Sunday, February 21, 2010

東国博で「国宝土偶展」を見る

茫洋物見遊山記第16回&♪ある晴れた日に第71回

これだけはなにがなんでも見ておかねば、と重い腰を振り起こして早朝の上野くんだりまででかけたら一面の雪でした。大英博物館から帰国したばかりの縄文時代の土偶たちがおよそ六〇点並んでいました。

縄文のスーパースターという惹句のもとに、ネコ顔、みみずく顔、仮面、ビーナス、ハート形などさまざまな名称を冠せられた土偶、つまり土くれでできた人形が陳列されていましたが、どれもこれも高さ30センチを越えないくらいの大きさでとても小ぶりなのです。
しかし縄文早期の前7000年から晩期の前1000年くらいに青森、秋田、岩手、長野、宮城、埼玉などで発掘された土偶たちの藝術的完成度はきわめて高く、技術的な素朴さがかえってその簡素で象徴的な造形美を鮮烈に打ち出していて、岡本太郎が感動し、ここに己の創造の原点を見出したのもむべなるかなといえましょう。
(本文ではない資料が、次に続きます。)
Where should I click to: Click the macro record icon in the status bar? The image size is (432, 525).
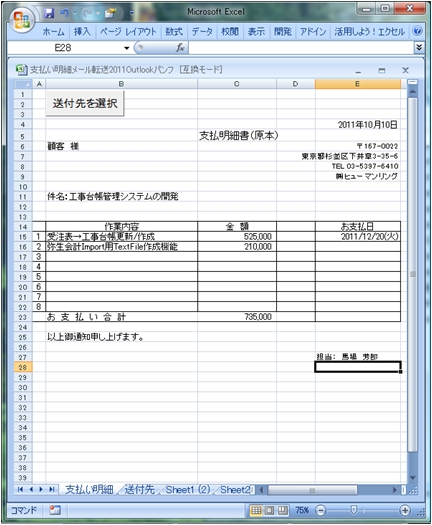[55, 510]
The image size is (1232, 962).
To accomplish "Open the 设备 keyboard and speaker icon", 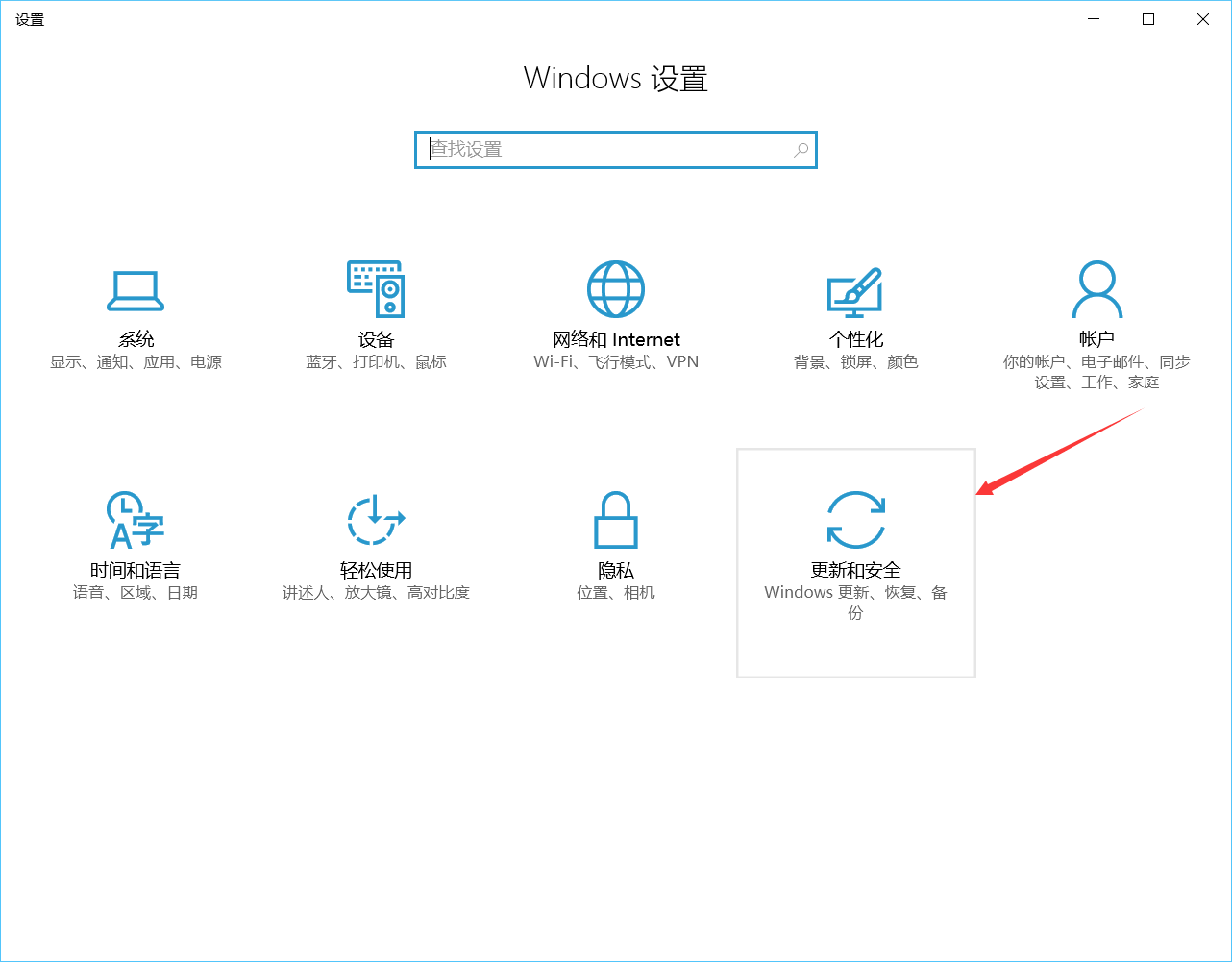I will 376,288.
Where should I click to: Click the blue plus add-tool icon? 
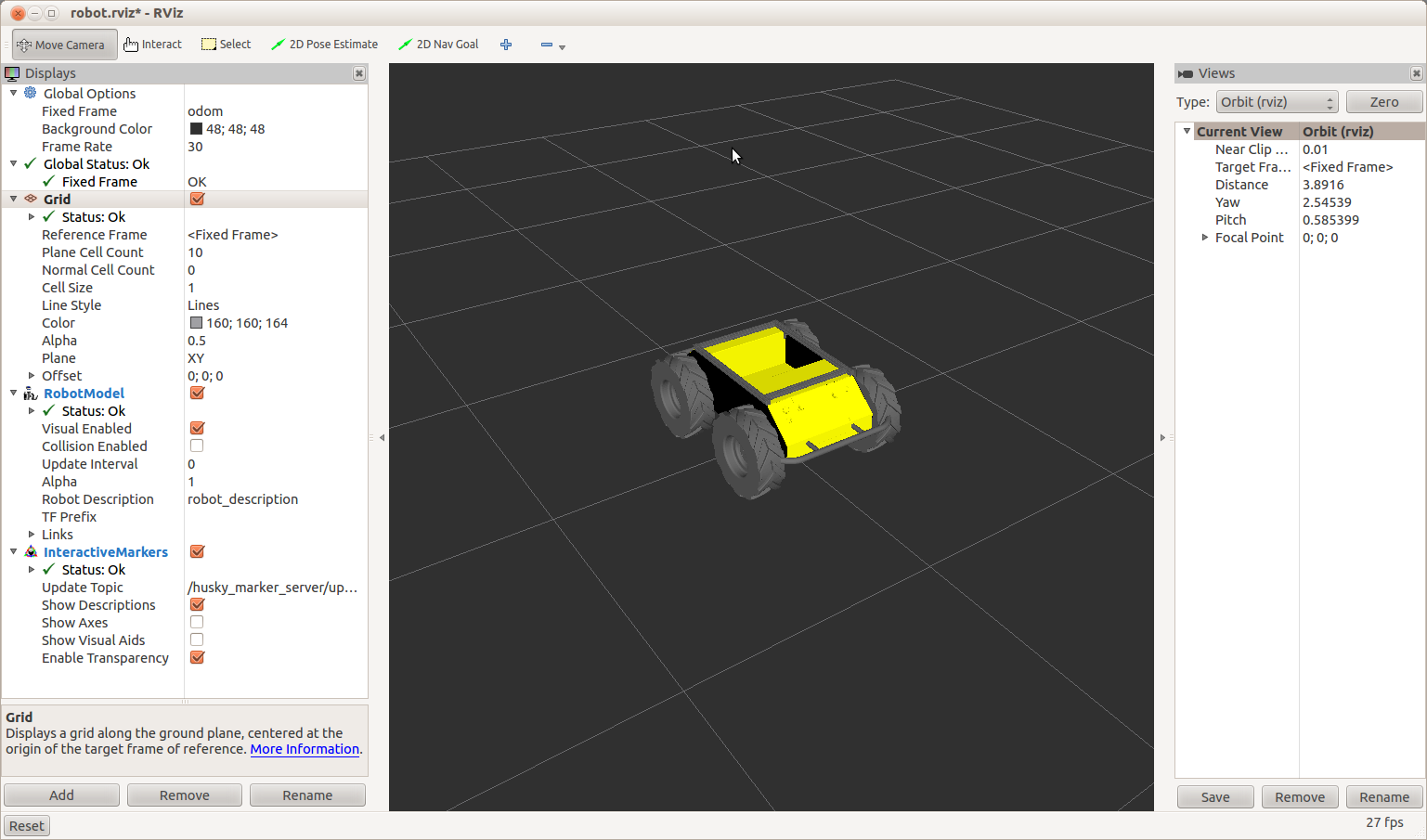(506, 45)
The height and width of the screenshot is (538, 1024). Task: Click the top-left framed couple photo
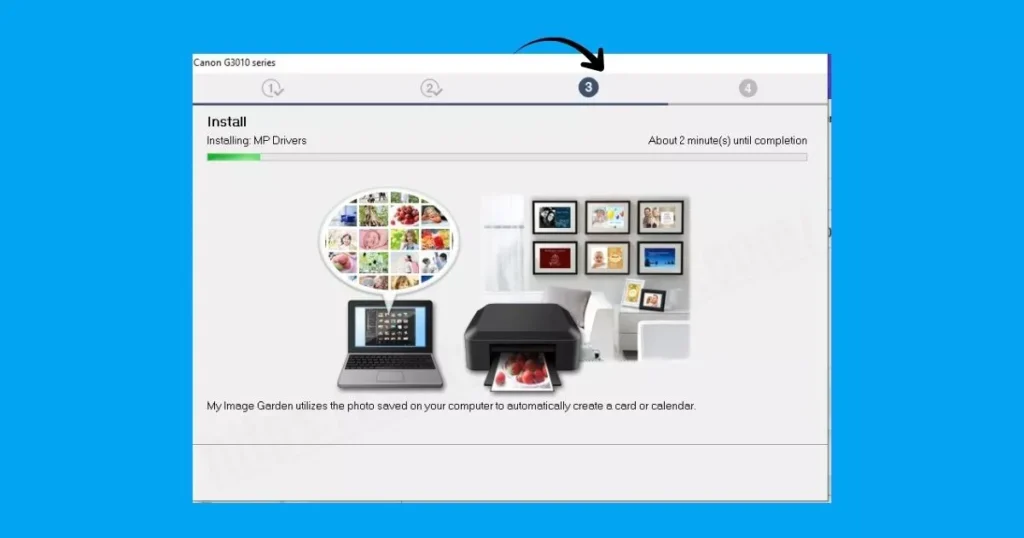point(555,216)
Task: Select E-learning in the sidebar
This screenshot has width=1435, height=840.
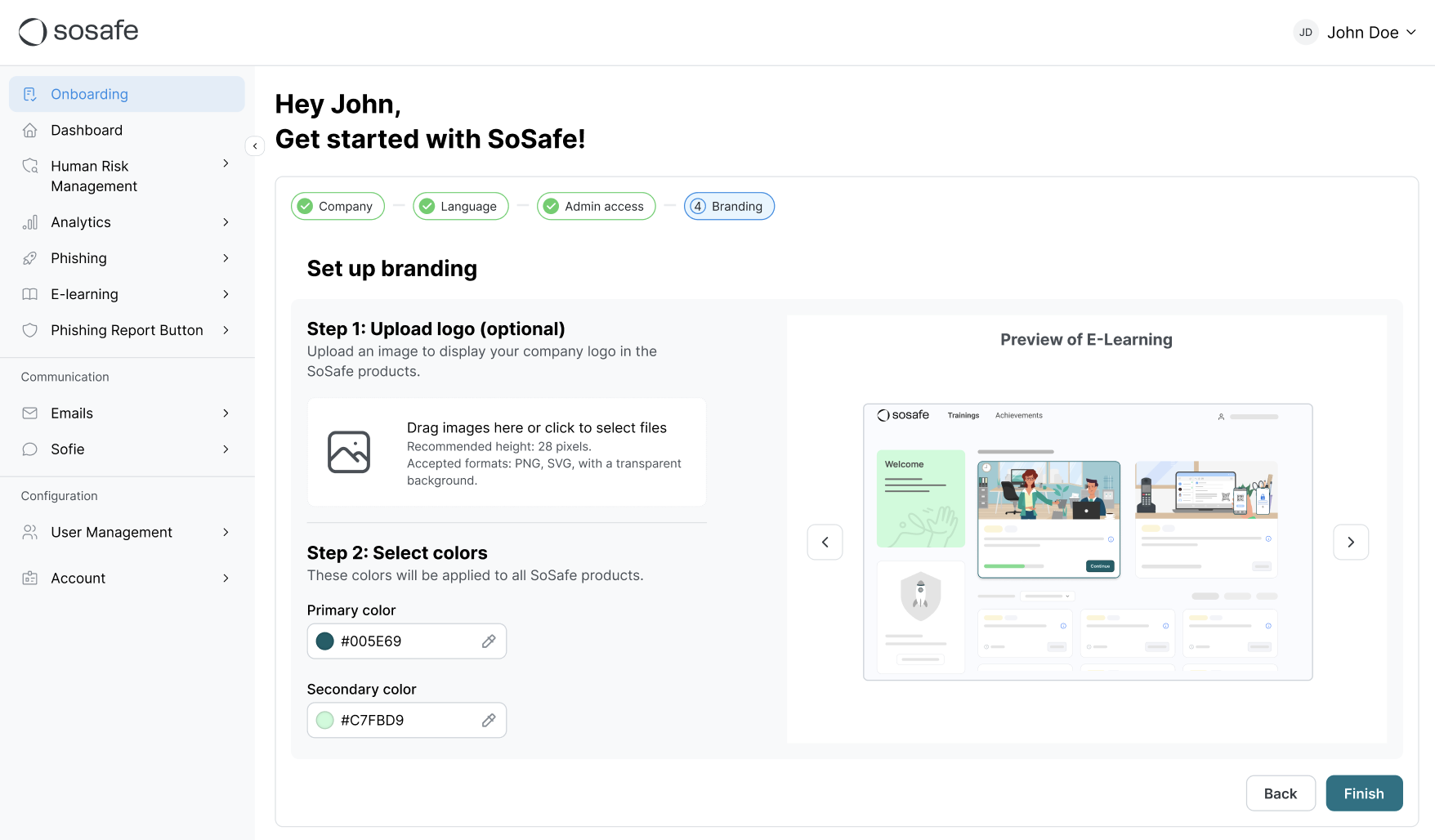Action: tap(84, 294)
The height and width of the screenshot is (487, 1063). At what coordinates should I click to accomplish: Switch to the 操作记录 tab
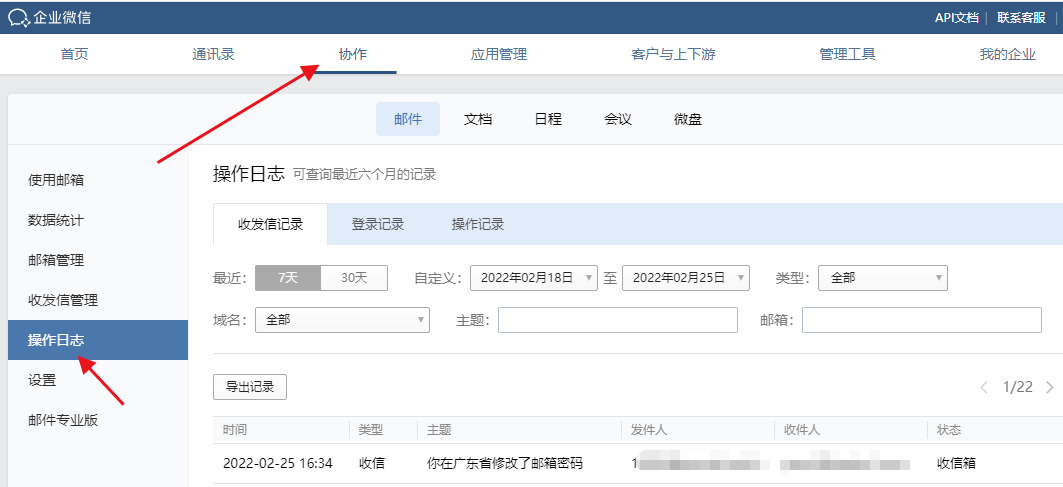tap(477, 224)
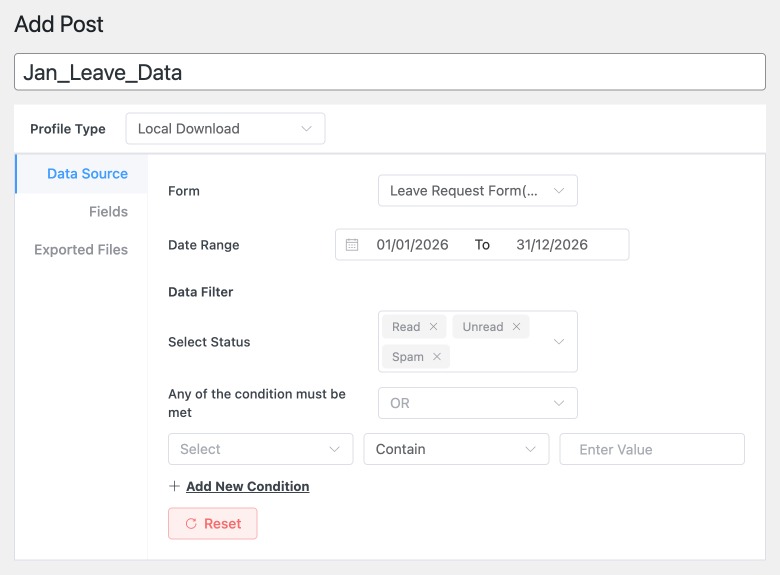This screenshot has width=780, height=575.
Task: Switch to the Fields tab
Action: (108, 212)
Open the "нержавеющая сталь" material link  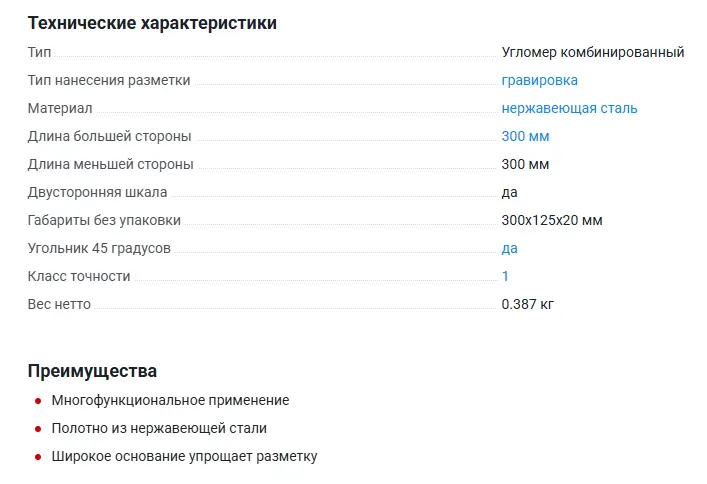pos(569,108)
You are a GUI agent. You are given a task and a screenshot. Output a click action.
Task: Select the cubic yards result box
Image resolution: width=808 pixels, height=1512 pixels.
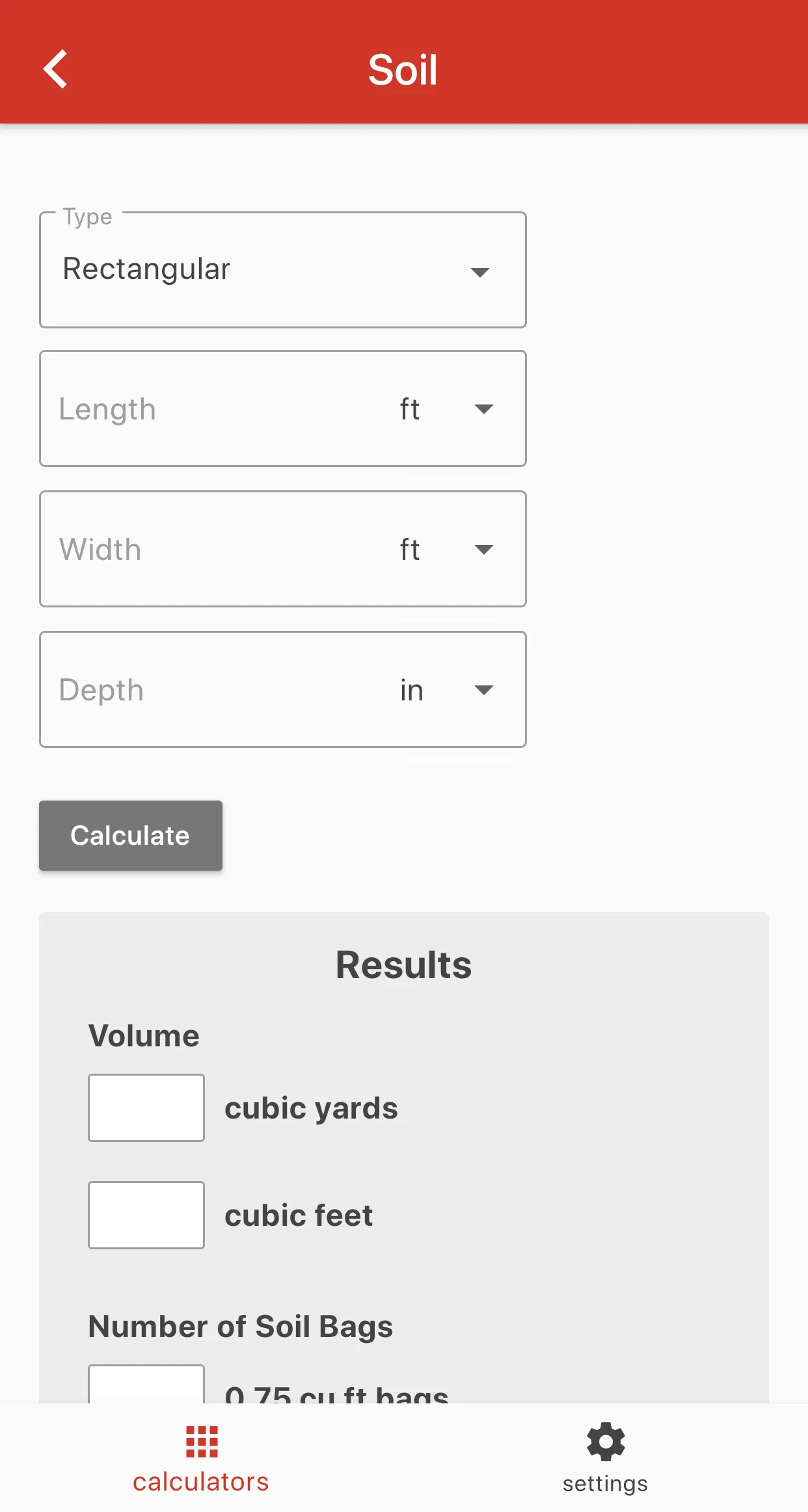click(146, 1107)
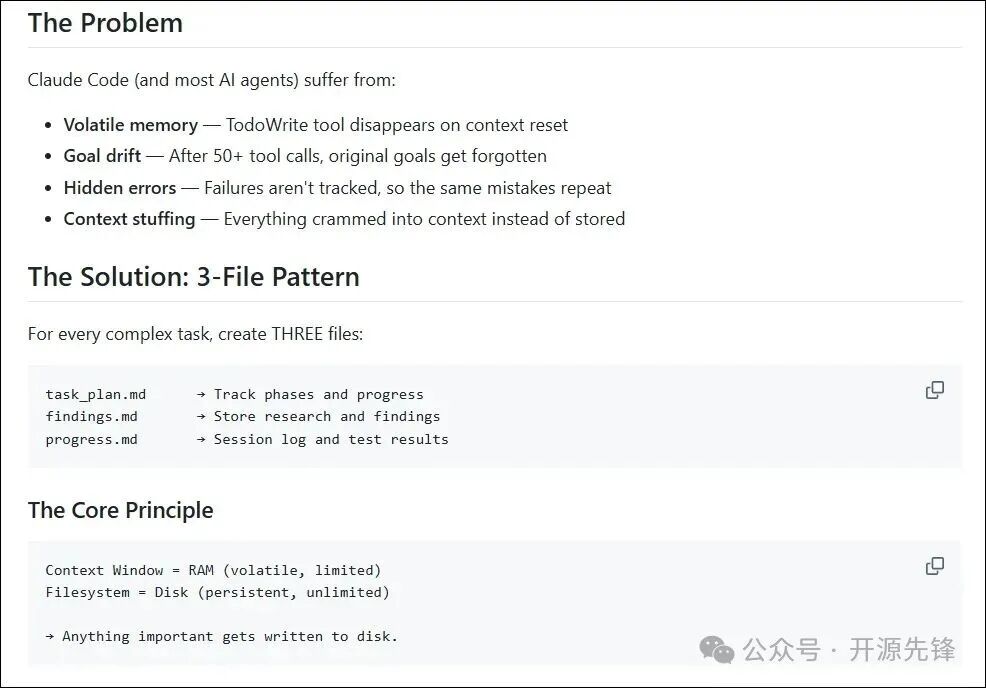This screenshot has height=688, width=986.
Task: Click task_plan.md in the code block
Action: click(95, 394)

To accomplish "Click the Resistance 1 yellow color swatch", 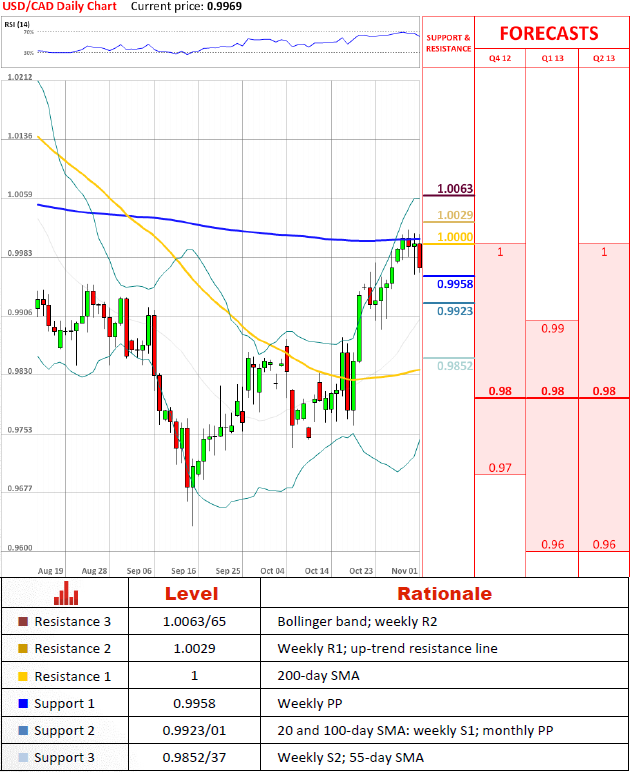I will tap(24, 677).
これらの土偶は、多産・豊饒・再生の象徴として宗教的な儀式などに用いられたと考えているようですが、そんな学問的考察よりも子供を抱いたり背負ったりする土偶、しゃがんでいる土偶、手を合わせて合掌している土偶、すっくと誇りかに立つ土偶たちを眺めていると、1万年の遠い遥かな時空を瞬時に無化して、彼らと私たちが、「おなじ喜怒哀楽をともにしている存在」のように感じられるのはなぜでしょうか。もしかするとこの列島先住民と私たちには同じ血が流れているのかもしれません。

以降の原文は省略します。